Living a Grounded Life

The principles of a Grounded Life aren’t meant to be merely thought of, Stulberg reminds us that “You don’t become what you think. You become what you do. Living a grounded life starts with a mindset shift, but it continues as an ongoing practice.” Where I think this advice is most relevant is in regards to taking action and overcoming the “analysis paralysis” or other such impediment to action. When action is halted and you are so focused on your plan or your thoughts, dissonance follows. Dissonance is the discomfort that accompanies inconsistencies between your thoughts, feelings, and beliefs and your actions. I think this hesitancy to action and ultimately the dissonance that follows stems from the Heroic Individualism and it’s emphasis on the outcome as the “only arbiter of success.” When you are so focused on the outcome, you limit your actions – whether to protect yourself from failure or to give yourself a way out if something better comes along. Ultimately you protect your ego. Stulberg’s approach to Groundedness emphasizes that living with Groundedness is an ongoing practice, one that revolves around the Being-Doing Cycle and practicing actions that revolve around principles. In response to the “analysis paralysis” and hesitation to action, the Being-Doing cycle reminds us that “…your inner way of being influences what you do, but what you do also influences your inner way of being.” When we are experiencing dissonance, it is likely that our Being-Doing is out of alignment. Moving forward and taking action will in turn give you the mood to keep going, or as Stulberg reminds us, “Mood follows Action”. 

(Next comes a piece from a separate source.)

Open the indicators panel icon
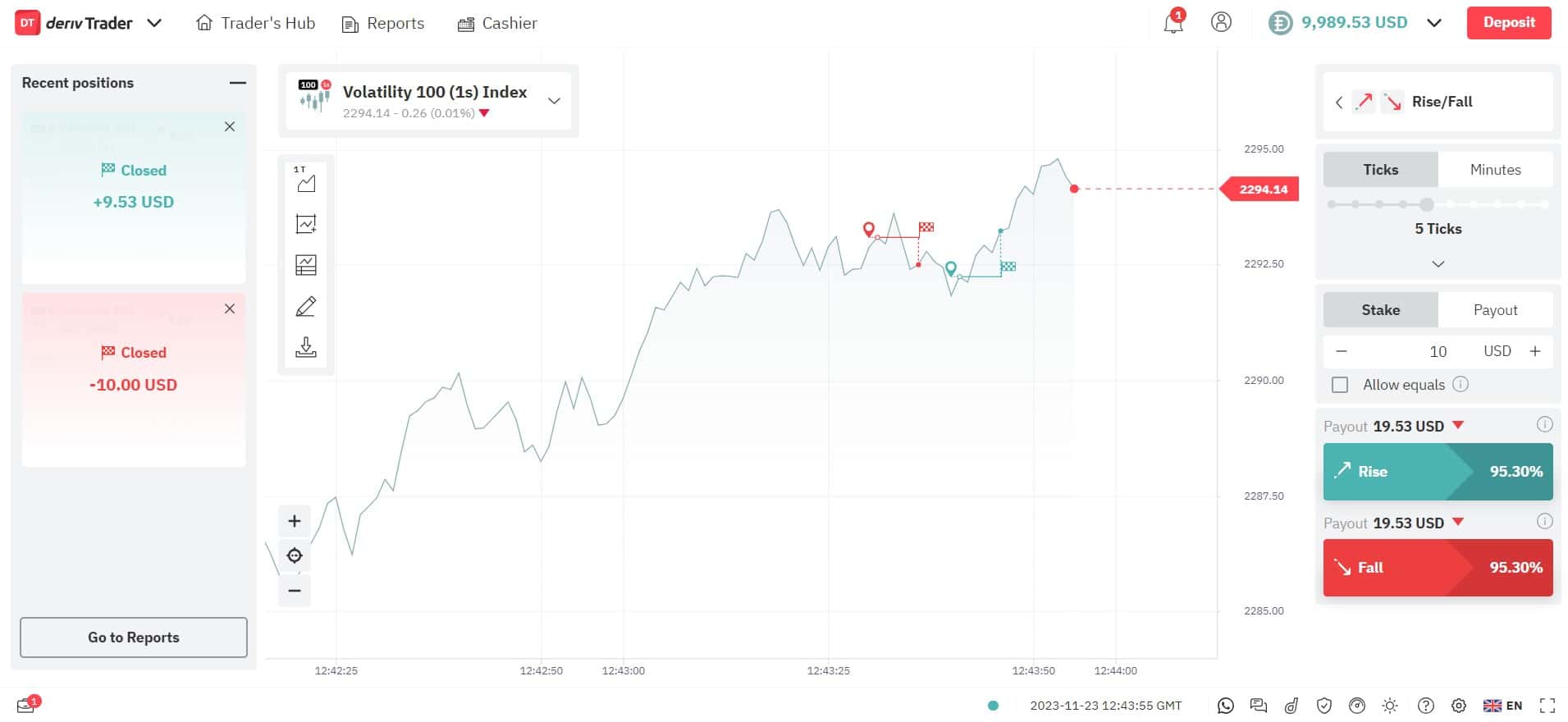The height and width of the screenshot is (722, 1568). pyautogui.click(x=305, y=223)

Moving forward with this new practice, one of the final thoughts Stulberg concludes with is to choose simplicity over complexity. In an age of high tech gadgets and pervasive attention to productivity, it is easy to allow yourself to get overwhelmed and spread thin across multiple to do lists, calendars, and projects. Stulberg simplifies the evolution here by describing it as: Simple to Complex to Simple. I have found this as a great synthesis to describe the productivity and self development evolution in my life. Early on in your development journey, you focus on certain habits and routines. Eventually you could grow to add the technology (wearables, electronic calendars, hacks, etc) to give you that extra edge in your development. This is where the complexity comes in and ultimately, perhaps, where we get off the path. When we are so hooked on tracking our habits or productivity for the sake of productivity, we get lost in the complexity. We choose productivity rather than productive activity. This is the bedrock of Heroic Individualism. Practicing Groundedness helps us pull ourselves through this complexity, returning to simplicity again, with new eyes; “…We often make things more complex than they need to be as a way to avoid the reality that what really matters for behavior change is consistently showing up and doing the work. Not dreaming about it. Not thinking about it. Not talking about it. Doing it”

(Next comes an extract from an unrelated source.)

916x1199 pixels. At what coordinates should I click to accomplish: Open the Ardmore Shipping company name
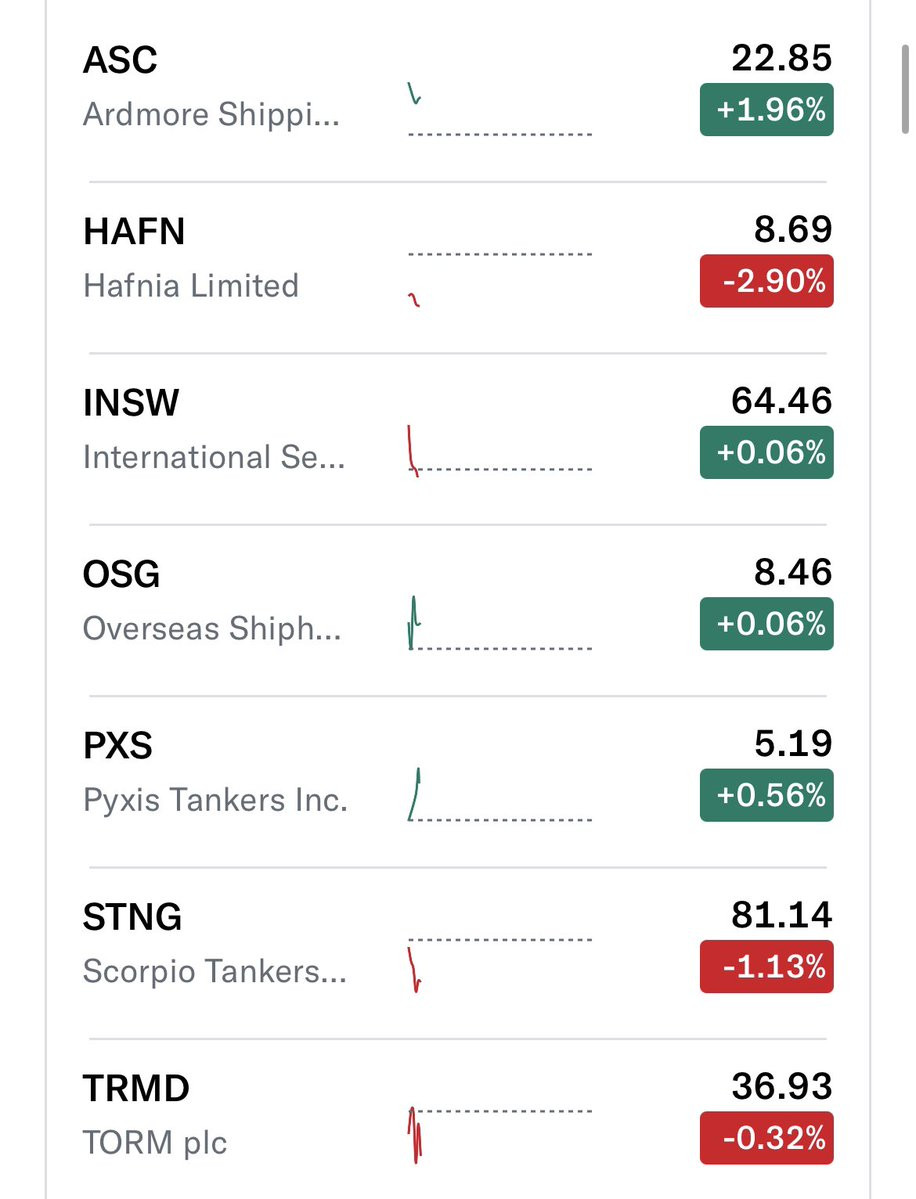(211, 115)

“Life satisfaction is largely a by-product of transitioning from being a seeker, or someone who wants a certain lifestyle, to a practitioner, or someone who lives that lifestyle.”

“Do not worry about achieving a specific result. Focus on being where you are and applying the principles of Groundedness to the best of your ability right now. If you concentrate on the process the results you are hoping for tend to take care of themselves.”

“Bring intentionality to everything you do, keep coming back to the principles of Groundedness and your actions for living them out.”

“Do not compare yourself to others. Compare yourself to prior versions of yourself and judge yourself based on the effort you are exerting in the present moment.”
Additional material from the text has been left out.